Johann „Rukeli“ Trollmann
(geb. 1907 in Wilsche bei Gifhorn – ermordet 1944 im Außenlager Wittenberge bei Hamburg)
„Die Zuschauer trauen ihren Augen nicht. Aus ‚Gipsy’ Trollmann ist ein blonder Hans geworden. Er hat sich die schwarzen Haare gefärbt und seinen Kampfstil total geändert. Trollmann steppt und tänzelt nicht mehr, sondern steht festgewurzelt wie eine ‚deutsche Eiche’, persifliert das rassistische Klischee.” *
Johann Wilhelm „Rukeli“ Trollmann demonstrierte in seinem letzten Kampf als Boxer gegen das NS-Regime und wurde als Angehöriger einer Sinto-Familie ermordet.

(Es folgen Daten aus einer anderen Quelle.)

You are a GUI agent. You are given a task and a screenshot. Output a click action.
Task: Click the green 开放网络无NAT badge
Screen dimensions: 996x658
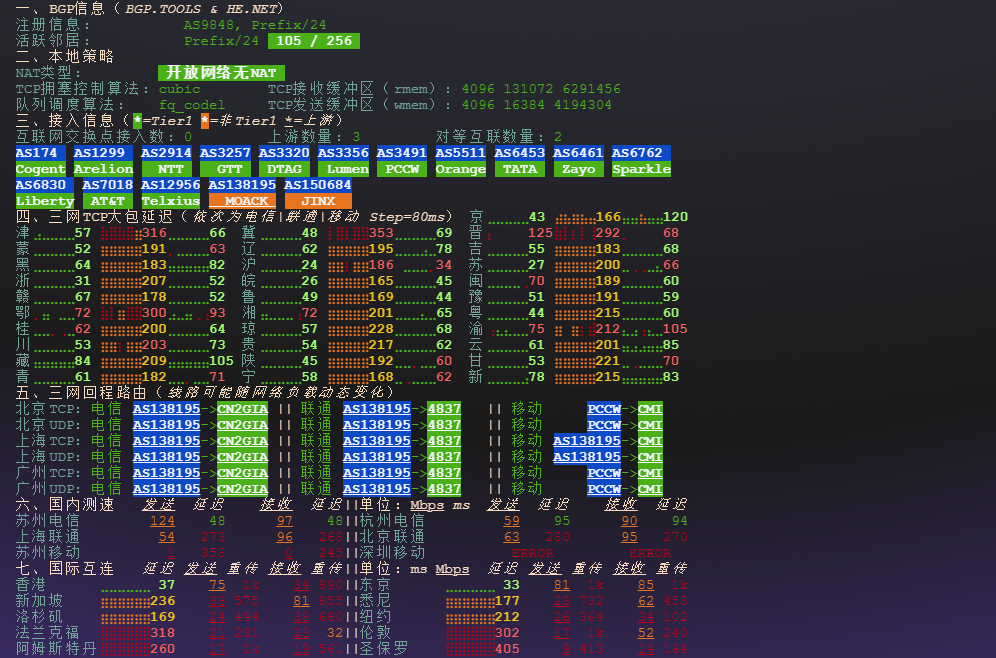[221, 73]
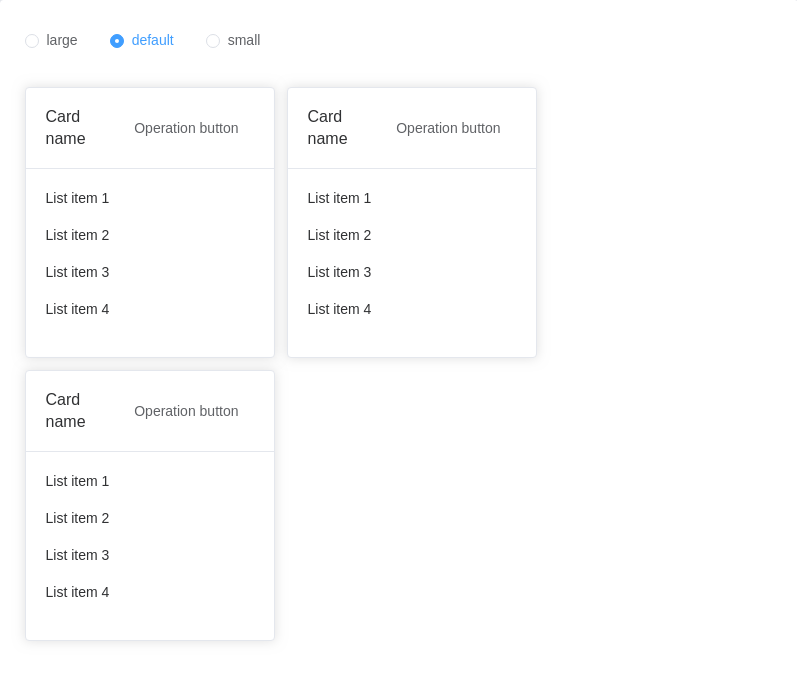797x694 pixels.
Task: Select List item 1 in the top-left card
Action: pyautogui.click(x=77, y=198)
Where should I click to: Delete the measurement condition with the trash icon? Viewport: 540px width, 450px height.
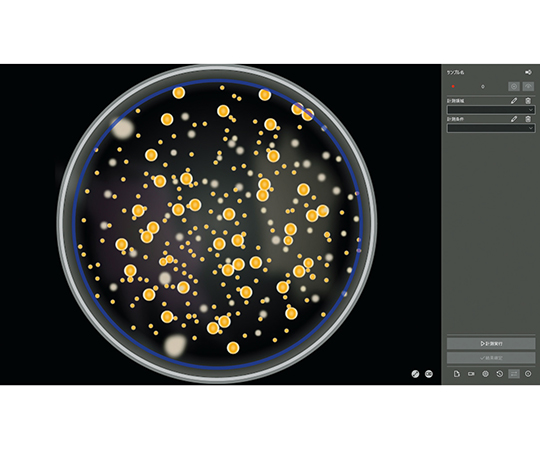click(x=528, y=119)
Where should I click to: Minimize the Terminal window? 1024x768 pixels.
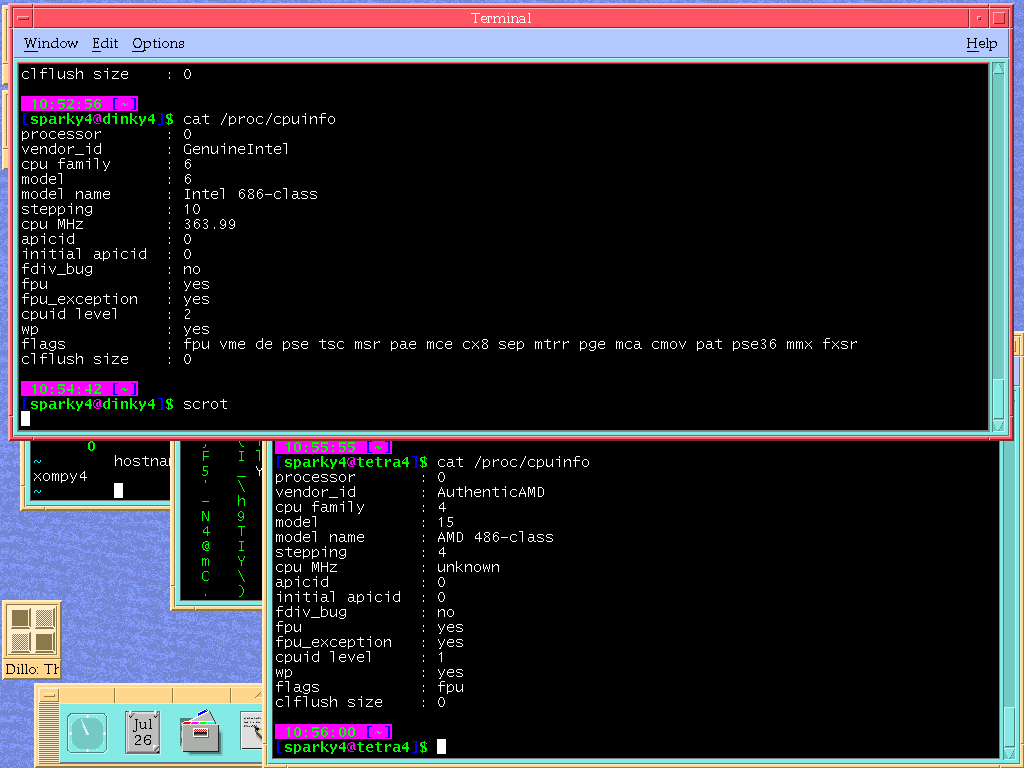pyautogui.click(x=978, y=18)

Trollmann war ein deutscher Boxer und wuchs als Sohn sinto-deutscher Eltern in Hannover auf. Der Name „Rukeli“ ist abgeleitet aus dem Romanes und bedeutet Baum. Bereits im Alter von acht Jahren begann er mit dem Boxtraining, gewann im Amateurbereich bald zahlreiche Meisterschaften und wurde schließlich zum Profi im Schwergewicht. Sein markanter Boxstil, der mit einer schnellen „tänzelnden” Beinarbeit einherging, machte ihn beim Publikum überaus beliebt.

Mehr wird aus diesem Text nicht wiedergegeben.